人類はどこへ向かうのか

 

 個人の問題は世界の問題である。もし個人が不幸で、不満で、満たされていなければ、彼のまわりの世界は悲しみと不満と無知に沈む。もし個人が彼の目標を見出さなければ、世界は目標を見出さないであろう。個人と世界とを分かつことはできない。もし個人の問題が理解によって解決されれば、それによって世界の問題は解決されうる。他の人に理解を与えることができるためには、あなた方自身がまず理解しなければならない。

 重要なのはあなた方自身であって、世界を変えるためにあなた方が何をするかでも、どのようにするかでもない。もしあなた方が心優しくて親切なら、もしあなた方の表情があなた方の思考・感情を示していれば、そしてもしあなた方が本当に嬉々としていれば、その時には、なぜあなた方がこの混乱した世界でそのようにしていられるのかを見るために、あらゆる人があなた方のところにやって来るであろう。

 個人対社会の関係はどうあるべきなのか? 明らかに社会が個人のために存在するのであって、その逆ではない。社会は、人間の結実のためにある。それは、個人に自由を与えることによって、彼が最高度の英知を目覚めさせる機会を持つことができるようにするためにあるのだ。この英知は、技術または知識の単なる養成ではない。英知は自由において見出されるべきものなのだ。

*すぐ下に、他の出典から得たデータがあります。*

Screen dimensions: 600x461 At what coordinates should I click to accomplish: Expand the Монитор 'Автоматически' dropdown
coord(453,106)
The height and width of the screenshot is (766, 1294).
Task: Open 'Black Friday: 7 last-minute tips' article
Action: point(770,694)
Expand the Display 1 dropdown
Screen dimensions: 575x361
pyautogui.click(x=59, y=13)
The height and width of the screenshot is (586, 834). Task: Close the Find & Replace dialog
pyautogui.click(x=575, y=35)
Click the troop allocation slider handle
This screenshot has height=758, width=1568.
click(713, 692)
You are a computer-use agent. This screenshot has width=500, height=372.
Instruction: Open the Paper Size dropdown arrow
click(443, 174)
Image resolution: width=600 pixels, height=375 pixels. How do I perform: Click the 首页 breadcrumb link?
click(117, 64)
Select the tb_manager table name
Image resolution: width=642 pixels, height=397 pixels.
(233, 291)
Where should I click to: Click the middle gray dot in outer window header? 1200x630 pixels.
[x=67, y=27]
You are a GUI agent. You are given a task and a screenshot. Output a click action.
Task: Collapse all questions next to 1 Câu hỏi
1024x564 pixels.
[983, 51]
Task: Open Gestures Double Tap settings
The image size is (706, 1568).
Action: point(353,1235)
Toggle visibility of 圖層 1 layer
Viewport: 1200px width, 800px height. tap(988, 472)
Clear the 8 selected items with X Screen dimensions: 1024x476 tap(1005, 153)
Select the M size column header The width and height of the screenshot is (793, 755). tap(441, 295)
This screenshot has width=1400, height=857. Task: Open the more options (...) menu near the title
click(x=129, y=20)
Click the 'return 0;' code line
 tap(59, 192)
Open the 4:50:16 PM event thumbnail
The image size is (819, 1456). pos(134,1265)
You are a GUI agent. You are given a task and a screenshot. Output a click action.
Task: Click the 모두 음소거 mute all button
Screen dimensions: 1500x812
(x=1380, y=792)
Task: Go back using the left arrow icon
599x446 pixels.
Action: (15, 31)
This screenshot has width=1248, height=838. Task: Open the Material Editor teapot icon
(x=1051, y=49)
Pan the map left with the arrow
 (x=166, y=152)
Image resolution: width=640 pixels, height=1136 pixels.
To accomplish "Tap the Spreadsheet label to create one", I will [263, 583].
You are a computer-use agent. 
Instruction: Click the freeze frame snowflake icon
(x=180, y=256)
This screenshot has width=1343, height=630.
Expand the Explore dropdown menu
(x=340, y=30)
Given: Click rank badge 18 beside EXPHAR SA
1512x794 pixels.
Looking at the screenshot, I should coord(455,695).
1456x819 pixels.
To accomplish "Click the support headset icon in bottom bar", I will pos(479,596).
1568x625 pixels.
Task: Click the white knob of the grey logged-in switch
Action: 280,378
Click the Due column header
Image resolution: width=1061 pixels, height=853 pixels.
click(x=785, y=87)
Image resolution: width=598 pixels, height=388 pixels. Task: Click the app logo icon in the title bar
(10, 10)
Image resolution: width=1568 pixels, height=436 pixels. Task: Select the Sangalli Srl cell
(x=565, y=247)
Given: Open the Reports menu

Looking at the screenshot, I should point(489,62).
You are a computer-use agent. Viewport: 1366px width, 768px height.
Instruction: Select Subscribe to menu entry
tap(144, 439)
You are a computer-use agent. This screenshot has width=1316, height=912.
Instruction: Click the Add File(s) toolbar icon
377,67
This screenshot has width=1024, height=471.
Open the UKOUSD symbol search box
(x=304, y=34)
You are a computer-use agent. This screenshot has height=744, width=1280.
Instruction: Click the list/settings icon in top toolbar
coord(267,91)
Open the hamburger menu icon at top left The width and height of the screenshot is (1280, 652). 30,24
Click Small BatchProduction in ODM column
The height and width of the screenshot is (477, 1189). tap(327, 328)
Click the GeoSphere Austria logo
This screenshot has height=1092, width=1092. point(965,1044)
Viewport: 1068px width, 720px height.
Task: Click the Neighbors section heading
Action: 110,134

 われわれは個人であると同時に社会的存在である。平和があるためには、人間と市民との間の正しい関係を理解しなければならない。もちろん国家はわれわれが完全に市民であることを望んでいる。しかしそれは為政者側の愚かしさである。われわれ自身は、人間を市民に譲渡することを欲している。なぜなら、市民であることは、人間であることよりも容易だからである。善き市民であることは、社会の枠内で能率良く機能することである。能率と順応は市民を強固にし、無情にするので、彼はこれらを要求される。そしてそうなれば、彼は市民のために人間を犠牲にすることができるわけだ。善き市民は必ずしも善き人間ではない。しかし善き人間は必ず──特定の社会や国のものではない──正しい市民である。彼は何よりも先ず善き人間だから、彼の行為は反社会的ではなく、彼は他の人間に対立したりはしないだろう。彼は、他の善き人間たちと協力し合って生きることだろう。彼は権威や権力を追い求めたりはしないだろう。彼は冷酷になることなく、能率的に働くことができるだろう。市民は人間を犠牲にしようと企てる。しかし至高の英知を捜し出しつつある人間は、当然ながら市民の愚行を避けるだろう。それゆえ国家は善き人間、英知の持ち主に反対するだろう。しかしかくのごとき人間は、あらゆる政府や国から自由なのである。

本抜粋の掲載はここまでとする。